Copy every line of the records below word for word, without changing anything.

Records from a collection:
= = =

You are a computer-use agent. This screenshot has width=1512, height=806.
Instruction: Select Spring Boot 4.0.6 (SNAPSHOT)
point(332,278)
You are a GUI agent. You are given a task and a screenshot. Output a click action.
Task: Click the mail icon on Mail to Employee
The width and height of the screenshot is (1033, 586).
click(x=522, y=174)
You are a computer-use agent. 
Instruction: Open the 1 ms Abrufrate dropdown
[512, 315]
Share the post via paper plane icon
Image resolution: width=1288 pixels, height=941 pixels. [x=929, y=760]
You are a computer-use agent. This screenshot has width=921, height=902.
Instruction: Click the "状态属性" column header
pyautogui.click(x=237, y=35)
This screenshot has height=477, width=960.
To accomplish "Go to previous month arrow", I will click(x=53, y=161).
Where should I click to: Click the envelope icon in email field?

= = =

= Exercise answer =
You are a computer-use agent. This screenshot has width=1512, height=806.
Instruction: Select Spring Boot 4.0.6 (SNAPSHOT)
point(332,278)
You are a GUI agent. You are given a task and a screenshot. Output a click action.
Task: Click the mail icon on Mail to Employee
The width and height of the screenshot is (1033, 586).
click(x=522, y=174)
You are a computer-use agent. 
Instruction: Open the 1 ms Abrufrate dropdown
[512, 315]
Share the post via paper plane icon
Image resolution: width=1288 pixels, height=941 pixels. [x=929, y=760]
You are a computer-use agent. This screenshot has width=921, height=902.
Instruction: Click the "状态属性" column header
pyautogui.click(x=237, y=35)
This screenshot has height=477, width=960.
To accomplish "Go to previous month arrow", I will click(x=53, y=161).
Where should I click to: Click the envelope icon in email field?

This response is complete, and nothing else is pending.